Soaking rains Monday and Tuesday pushed Grand Junction precipitation levels from below-normal to above-normal levels for April, and also put the city on a record pace for total precipitation so far for the current water year, which ends Sept. 30.
Following a wet winter, April had been relatively dry through Sunday, with 0.46 inches of precipitation having fallen for the month. But a combined 0.67 inches fell on Monday and through early afternoon Tuesday, with more rain expected later in the day, and suddenly the city was nearly a quarter inch above the 0.91 inches it normally gets through April 30.

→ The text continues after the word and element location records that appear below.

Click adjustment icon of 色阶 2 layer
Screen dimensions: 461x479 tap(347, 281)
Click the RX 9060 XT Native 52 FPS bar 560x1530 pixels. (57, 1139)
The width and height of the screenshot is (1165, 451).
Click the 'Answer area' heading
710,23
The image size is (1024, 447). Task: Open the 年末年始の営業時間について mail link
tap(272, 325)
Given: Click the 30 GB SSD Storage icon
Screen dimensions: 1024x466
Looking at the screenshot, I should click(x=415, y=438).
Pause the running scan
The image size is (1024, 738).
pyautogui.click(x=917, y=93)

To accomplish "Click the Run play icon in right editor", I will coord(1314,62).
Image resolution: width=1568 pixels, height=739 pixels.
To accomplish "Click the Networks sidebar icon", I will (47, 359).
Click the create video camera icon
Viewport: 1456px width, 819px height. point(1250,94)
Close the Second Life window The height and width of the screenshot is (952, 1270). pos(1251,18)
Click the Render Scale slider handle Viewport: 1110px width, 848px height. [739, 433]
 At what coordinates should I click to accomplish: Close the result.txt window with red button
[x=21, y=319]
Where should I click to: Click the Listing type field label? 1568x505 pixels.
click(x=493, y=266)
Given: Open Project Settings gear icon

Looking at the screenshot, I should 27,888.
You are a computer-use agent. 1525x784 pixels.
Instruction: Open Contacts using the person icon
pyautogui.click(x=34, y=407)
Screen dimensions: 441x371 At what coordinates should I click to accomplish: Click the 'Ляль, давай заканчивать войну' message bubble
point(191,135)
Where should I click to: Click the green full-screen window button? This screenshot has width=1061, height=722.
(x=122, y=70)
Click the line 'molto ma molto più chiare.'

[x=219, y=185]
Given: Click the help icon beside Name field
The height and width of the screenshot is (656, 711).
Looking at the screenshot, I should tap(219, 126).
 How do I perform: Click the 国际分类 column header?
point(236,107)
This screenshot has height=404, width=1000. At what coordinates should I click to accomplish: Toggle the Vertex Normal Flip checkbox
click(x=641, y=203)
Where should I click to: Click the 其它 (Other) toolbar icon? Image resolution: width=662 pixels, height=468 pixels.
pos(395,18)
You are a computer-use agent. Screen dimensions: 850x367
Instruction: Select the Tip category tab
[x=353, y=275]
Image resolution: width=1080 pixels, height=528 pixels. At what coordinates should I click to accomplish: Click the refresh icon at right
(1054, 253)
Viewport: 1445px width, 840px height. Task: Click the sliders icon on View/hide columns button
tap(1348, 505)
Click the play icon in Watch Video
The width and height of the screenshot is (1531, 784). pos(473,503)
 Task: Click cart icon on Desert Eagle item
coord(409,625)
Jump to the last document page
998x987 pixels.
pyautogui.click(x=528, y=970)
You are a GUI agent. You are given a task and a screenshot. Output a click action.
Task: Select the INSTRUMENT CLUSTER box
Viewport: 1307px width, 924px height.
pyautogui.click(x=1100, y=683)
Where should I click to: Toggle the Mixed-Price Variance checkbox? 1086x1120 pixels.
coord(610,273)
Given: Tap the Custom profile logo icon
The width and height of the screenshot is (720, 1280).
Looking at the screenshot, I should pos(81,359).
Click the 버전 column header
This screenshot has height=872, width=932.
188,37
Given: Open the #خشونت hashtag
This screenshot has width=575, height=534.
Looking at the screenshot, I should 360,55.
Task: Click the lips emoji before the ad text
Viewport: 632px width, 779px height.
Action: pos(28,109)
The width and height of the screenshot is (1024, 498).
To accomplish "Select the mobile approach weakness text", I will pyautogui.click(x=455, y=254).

"We've gotten more precipitation the last few days than the previous entire month of April," said National Weather Service meteorologist Jimmy Fowler.
The recent rain also pushed the city's precipitation for the water year starting Oct. 1 to 8.75 inches, ahead of the previous record through April 30 of 8.6 inches, set in 1928-29.
Grand Junction precipitation during this water year already is slightly above the average 8.69 inches that the city gets in an entire water year, according to data going back to 1893.
"So we're doing pretty well," Fowler said. "If we stopped getting any precipitation tomorrow we would have a pretty average water year. Anything more is just icing on the cake."
That said, some of the city's wettest months are typically July and August, during the monsoon season.
Last year was a glaring exception to the rule, when the monsoon largely failed to deliver, following dismal winter snowfall. But this winter was a different story. The Natural Resources Conservation Service on Tuesday was reporting statewide snowpack at 123 percent of median. While the Colorado River Basin was at 121 percent, the Gunnison Basin was at 145 percent, and rivers in far southwestern Colorado were at a combined 159 percent.
Fowler said the National Weather Service was receiving reports of more than 10 inches of snow from this week's storm in Crested Butte, 10 inches on Coal Bank Pass and nine inches on Molas Pass. Those two passes are on U.S. Highway 550 in southwest Colorado.
Backcountry travelers should be aware of increased avalanche danger resulting from the storm. The Colorado Avalanche Information Center says the danger is now considerable across most of the mountains, including on the Grand Mesa.
The center said Tuesday morning on its website that its Grand Mesa forecast zone got about 10 to 12 inches of snow over the previous 24 hours.
The wet spring storm brought water-heavy snow with it.
Fowler said the National Weather Service was getting reports of snow containing an inch of precipitation for every 5 inches of snow. In Colorado it more normally takes about 10 inches of snow to get an inch of moisture.
Preliminary 24-hour totals show measuring sites in several area communities doing considerably better than Grand Junction did in terms of this week's rain, National Weather Service data shows. Readings at some of those sites included 1.4 inches in Cedaredge, 1.28 in Collbran, 1.25 in Hotchkiss, 1.15 in Glenwood Springs, 1.14 in Palisade, 1.11 in Glade Park, and 1.05 in Rifle. Several of those communities also had other measurement sites with lower precipitation amounts.
Fowler said a large, low-pressure system that came directly from the west of Grand Junction was responsible for the rain. Such a storm gives the Grand Valley its best chance of precipitation, he said.
"If it comes from the north or south the mountains kind of hinder us from getting any kind of precipitation," he said.
A chance of showers continues through this morning in local valleys, and snow remains possible in the mountains throughout the day. Fowler said that after that, a dry spell is expected through the weekend and widespread precipitation isn't in the forecast until next Wednesday.